Pero precisamente a ella era la última persona a quien podía explicarle el destino de Ackerley. ¿Qué diría si se lo contaba? ¿Confesaría entonces su innegable pero secreta necesidad?

Michael estaba seguro de una cosa: no quería oír esas palabras de sus labios.

– Todos estamos al pie del cañón, pero la mayor parte del trabajo está automatizado y es cosa de los temporizadores y los ordenadores -replicó, intentando darle algo similar a una respuesta.

– Michael -empezó al fin, pero dejó inconclusa la idea incluso antes de empezar a exponerla.

– ¿Sí?

Tras unos instantes de cavilación, Eleanor entró en materia y se lanzó a fondo.

– Me da la sensación de que hay algo que no me estás contando, no puedo evitarlo.

Tenía toda la razón del mundo, admitió él, pero no le había revelado tantas cosas que no sabía por dónde empezar.

– ¿Guarda alguna relación con el teniente Copley?

El interpelado vaciló. No deseaba mentirle, pero le habían prohibido decirle la verdad.

– Le hemos estado buscando.

– Vendrá a por mí, y tú lo sabes. Si no lo ha hecho, pronto lo hará.

– No esperaría menos de tu marido.

Ella le lanzó una mirada intensa, como si se confirmaran sus sospechas, o al menos algunas de ellas.

– ¿Por qué dices eso?

– Perdón, pero di por supuesto que vosotros dos estabais…

– A los ojos de Sinclair, tal vez, pero a los ojos de Dios no estamos casados. Eso jamás sucedió por razones que no vienen al caso.

Debería estar complacido por el tono perentorio empleado y no hurgar más en el tema, pero dado que había salido el tema, el periodista sintió que no podía dejar pasar la ocasión.

– Pero ¿no querrías reunirte con él…? Si sigue vivo, por supuesto.

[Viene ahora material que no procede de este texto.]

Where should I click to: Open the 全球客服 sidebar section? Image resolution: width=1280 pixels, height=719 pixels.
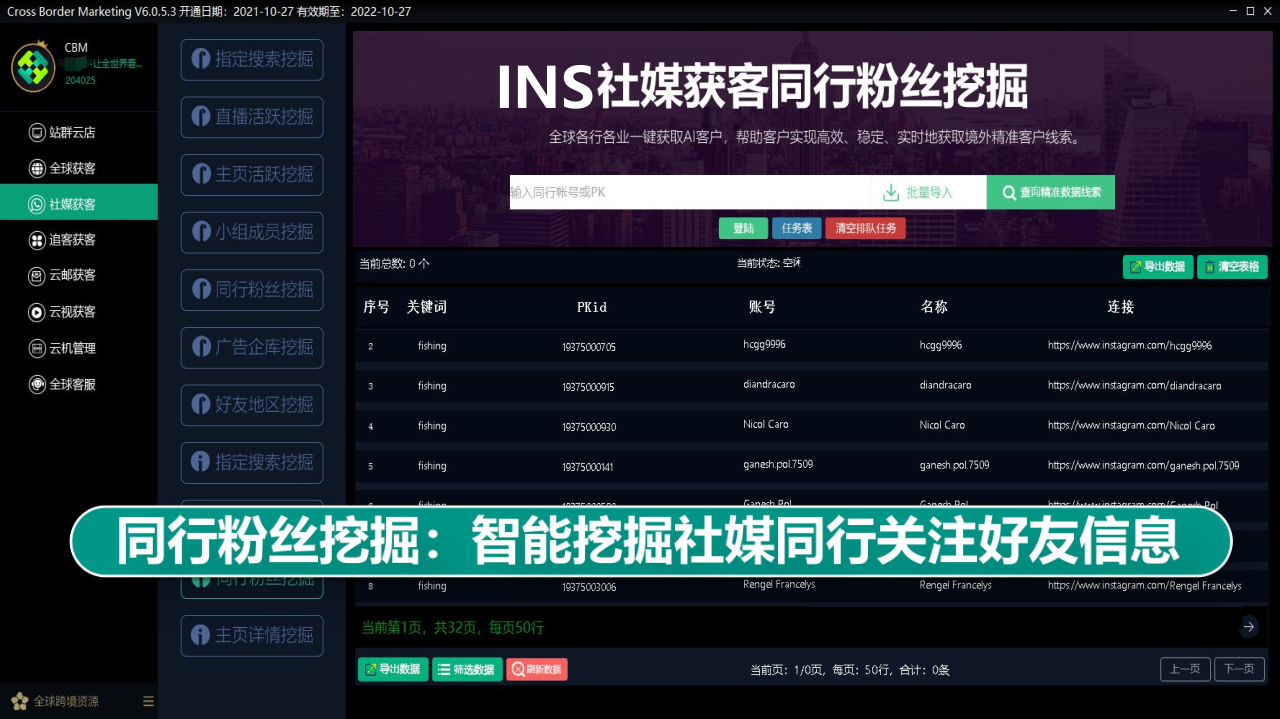[72, 384]
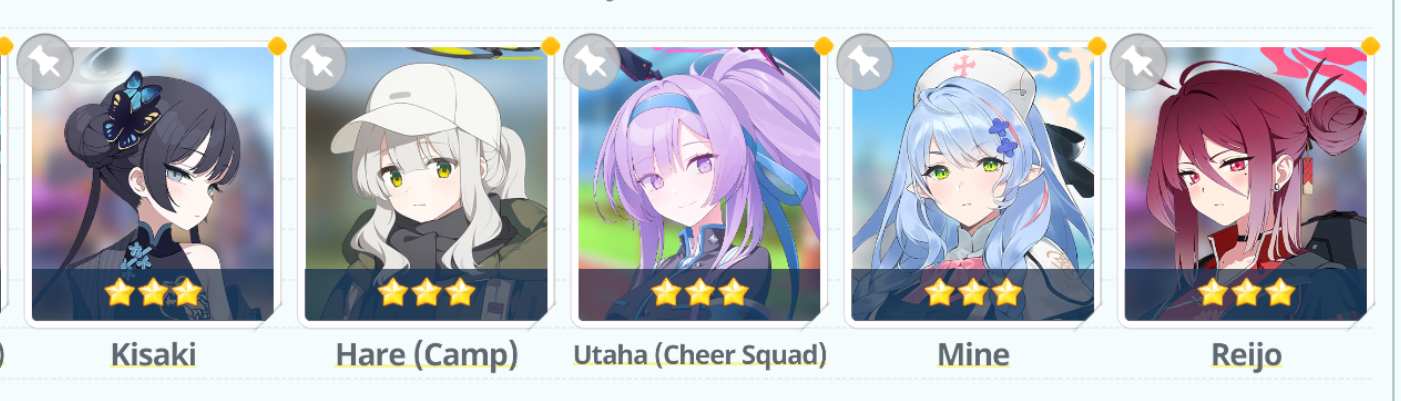1401x401 pixels.
Task: Toggle the pin icon on Utaha's card
Action: point(591,63)
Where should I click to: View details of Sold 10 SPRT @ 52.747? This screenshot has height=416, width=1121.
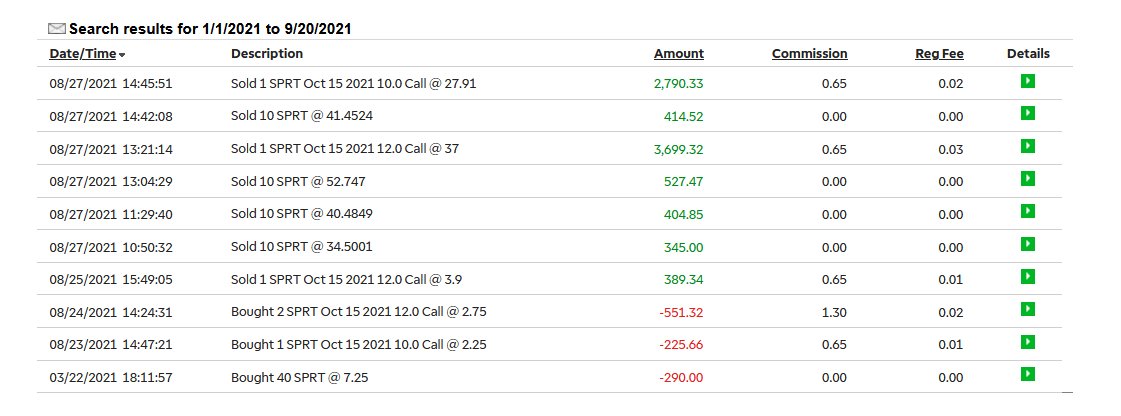click(x=1027, y=178)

La joven estudió con atención una orquídea amarilla y frotó la cérea superficie con los dedos.

Tanta vacilación estaba sorprendiendo mucho a Michael.

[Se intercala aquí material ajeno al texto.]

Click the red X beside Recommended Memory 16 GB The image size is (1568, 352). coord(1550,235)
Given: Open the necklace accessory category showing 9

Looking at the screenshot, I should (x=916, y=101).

– Sinclair ha sido y será siempre el gran amor de mi vida. -Eleanor acarició los dorados pétalos amarillos-. No obstante, nos hemos visto obligados a llevar juntos una vida que… No es posible… No debería serlo. -Michael sabía a qué se refería, por supuesto, pero guardó silencio. Ella continuó-: Me temo que con el paso de los años se ha enamorado de otra… cosa. Algo le fascina y le atrae con mucha más fuerza de la que yo jamás seré capaz de ejercer.

Los pulverizadores de riego se conectaron de pronto, enviando un fino surtidor de agua por encima de sus cabezas. Eleanor no se movió.